Covert Assumptions in Behavioural Studies
According to Clithero, Tankersley and Huettel, in their paper, Foundations of Neuroeconomics: From Philosophy to Practice, existing economic models must assume covert preferences, that people will disguise feelings and value judgments from researchers and the world at large. This makes measuring actual preferences using behavioural methods alone rather difficult.
However, neuroeconomists can, due to the advances in neurology, actually pinpoint emotions. For example, feelings of sadness are seen as activity in the amygdala region of the brain, and this ability to isolate emotional states allow researchers to see how specific emotions impact on the decisions people make.

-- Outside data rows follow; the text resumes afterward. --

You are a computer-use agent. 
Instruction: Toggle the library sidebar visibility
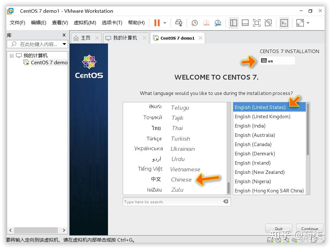point(234,23)
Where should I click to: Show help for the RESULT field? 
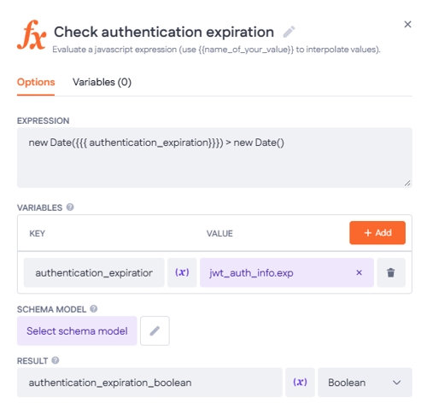pos(56,360)

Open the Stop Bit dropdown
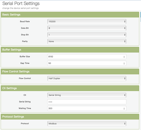(87, 35)
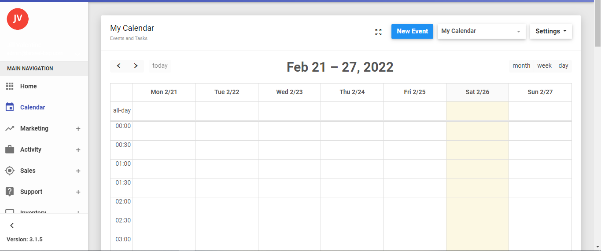Open the Settings dropdown menu
This screenshot has height=251, width=601.
tap(551, 31)
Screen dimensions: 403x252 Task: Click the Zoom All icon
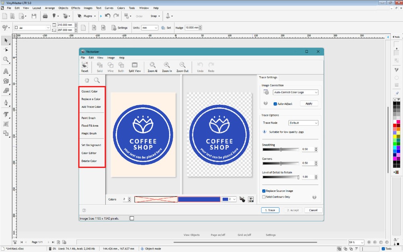(152, 67)
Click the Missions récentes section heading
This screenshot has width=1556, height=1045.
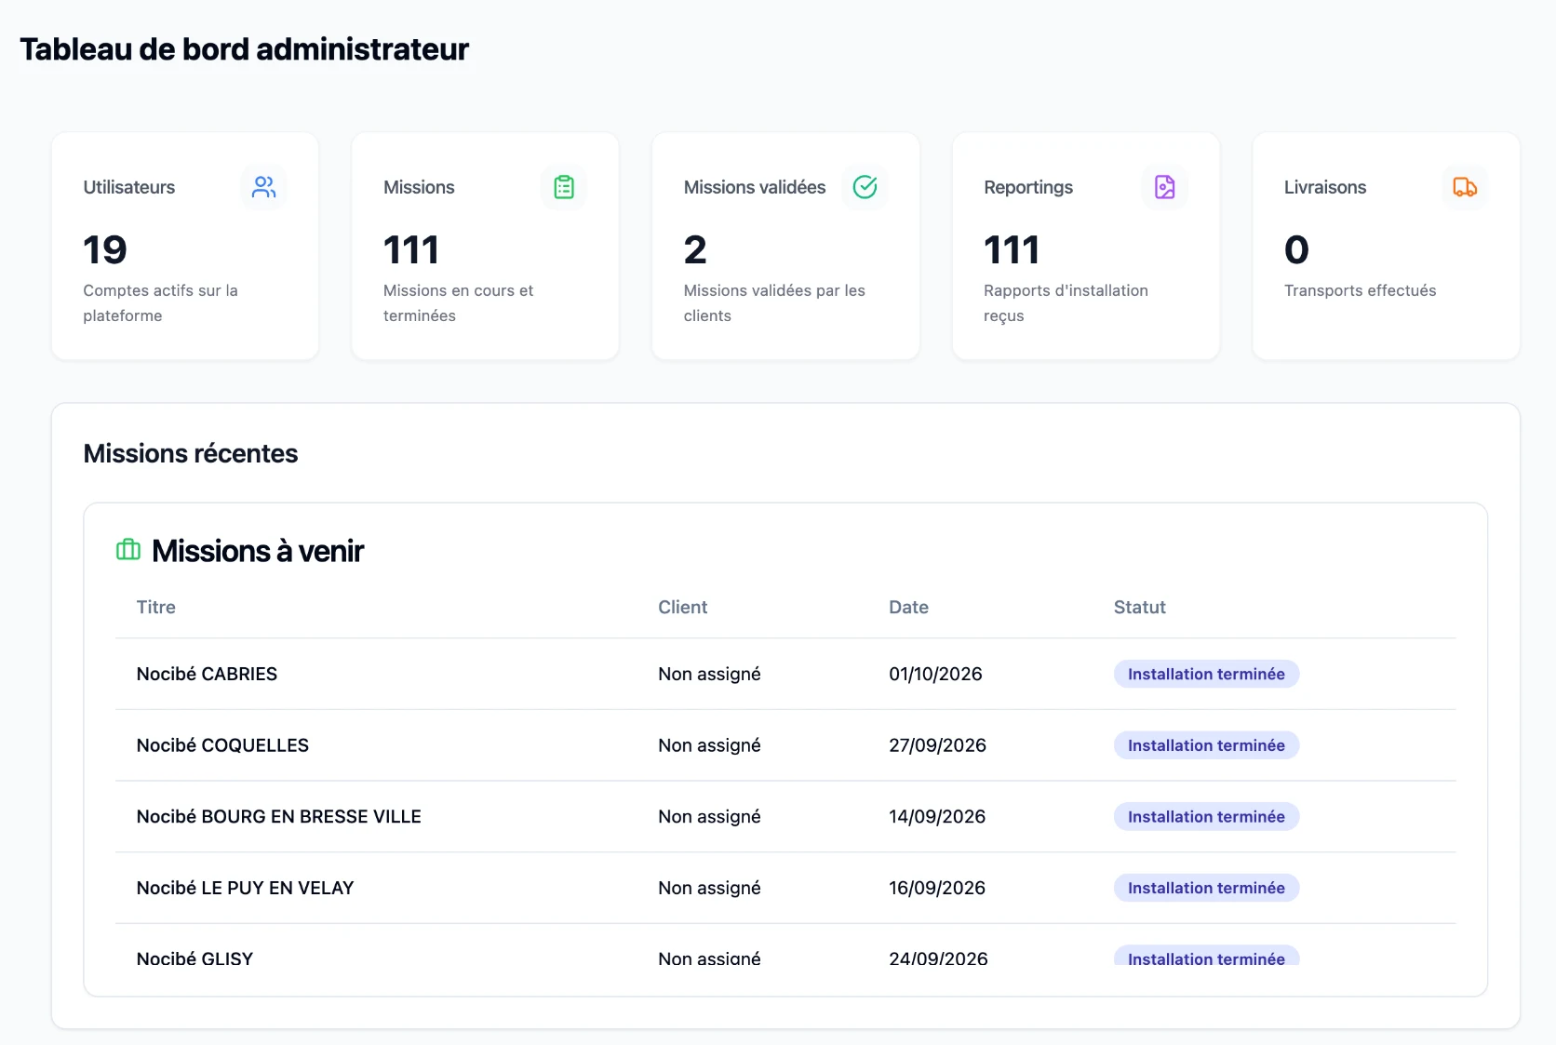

Risk Aversion as Old as Monkeys
A study carried out by Wolfram Shultz et al. in 2018, showed that humans and primates share similar neural activity in the areas of weighing risk and ambiguity within the decision making process, indicating that there is a neurobiological aspect in play and the way humans approach choice could have its origins in the very distant past.
Schultz and his colleagues trained two macaque monkeys to respond to a computer generated reward of differing amounts of fruit juice. They discovered that dopamine activity in the brain decreased as the probability of receiving the juice reward increased. In short, if the monkeys decided that receiving the juice was a sure thing, researchers reported a decrease in brain activity.
Shultz, in a later paper, Nueroeconomics: the promise and the profit, explains how the results of this study could impact on present understanding of how humans register risk in decision making. “For example, risk avoiders attribute less value to outcomes that are less certain,” he said. Basically, if the reward is not imminent, as in long-term saving for retirement, or is uncertain or ambiguous, as in perceptions of share markets, risk-avoiders may perform a kind of decision making triage and allow that possibility to fade.
Neuroeconomics and Detractors
As a relatively new field, questions have been raised over whether neuroeconomics has anything new to offer the study of the human decision making process. Because of the expense involved in the use of imaging equipment, the sample sizes within studies are small in comparision to studies which rely on behavioural observation alone.
One argument is that traditional behavioural studies reflect actual behaviour and the underlying neural activity is beside the point. However, as a research tool carried out in conjunction with behaviourable observation, this field has the potential to not just aid further understanding of the brain’s role in decision making for the purposes of behavioural economics. It may prompt discovery of underlying neural processes which at present elude the scientific world.